START Given text
Arimoclomol Significantly Inhibits Progression of Amyotrophic Lateral Sclerosis
Apr 20, 2005 - 9:23:38 AM
CytRx Corporation (Nasdaq: CYTR - News) today announced the completion of a meeting with representatives of the U.S. Food and Drug Administration (FDA) prior to the submission of the Company's Investigational New Drug (IND) application for its lead small molecule drug candidate arimoclomol for the treatment of amyotrophic lateral sclerosis (ALS, or Lou Gehrig's disease). The FDA's pre-IND meeting programs are designed to provide sponsors with advance guidance and input on drug development programs.
Jack Barber, Ph.D., CytRx's Senior Vice President, Drug Development, stated, "The purpose of our meeting was to seek guidance from the FDA concerning the upcoming submission of our IND application for arimoclomol. We plan to file an IND application with the FDA and expect to begin a Phase II clinical trial for the treatment of ALS in the current quarter."
Arimoclomol provides cellular protection from abnormal proteins by activating molecular "chaperone" proteins that can repair or degrade the damaged proteins that are believed to cause many diseases, including ALS.
END Given text
START Data excerpt
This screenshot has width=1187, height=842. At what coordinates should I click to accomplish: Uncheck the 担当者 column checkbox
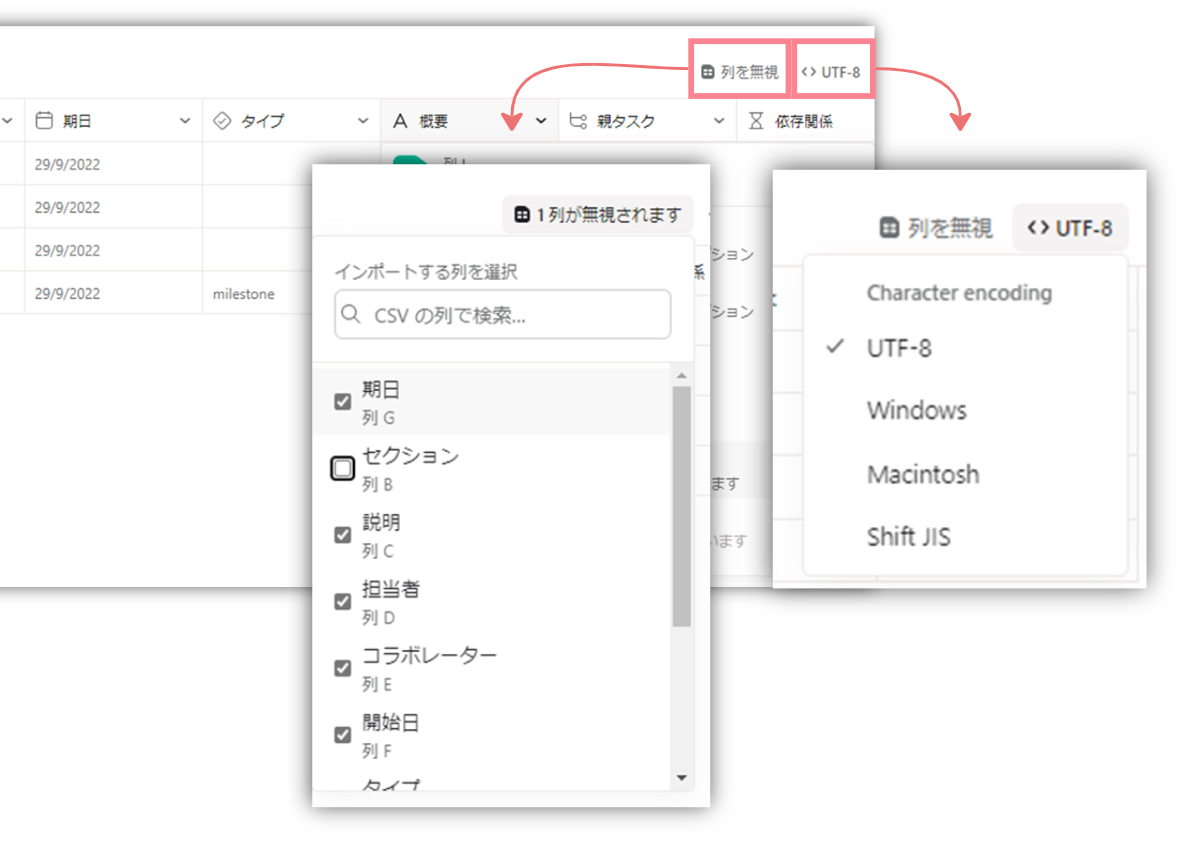(342, 601)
END Data excerpt
**Description of the task:** Write the next few paragraphs of the CytRx press release on arimoclomol, picking up after its final sentence about molecular "chaperone" proteins.

**Reply to the task:**
Arimoclomol was previously shown to be well tolerated in two Phase I clinical trials in healthy volunteers. Originally developed to treat diabetic complications, arimoclomol was recently discovered to significantly inhibit progression of ALS in an experimental animal model of the disease (Kierin et al., Nature Medicine, April 2004, Vol. 10(4), 402-5).
According to the ALS Survival Guide, 50% of ALS patients die within 18 months of diagnosis and 80% of ALS patients die within five years of diagnosis. Approximately 30,000 people are living with ALS and nearly 6,000 new cases are diagnosed each year in the U.S. alone, according to the ALS Association. There are over 120,000 people living with ALS worldwide.
CytRx Corporation makes no representation that the FDA will allow any clinical trial to take place upon the filing of the IND, or take any other action to allow arimoclomol to be studied or marketed.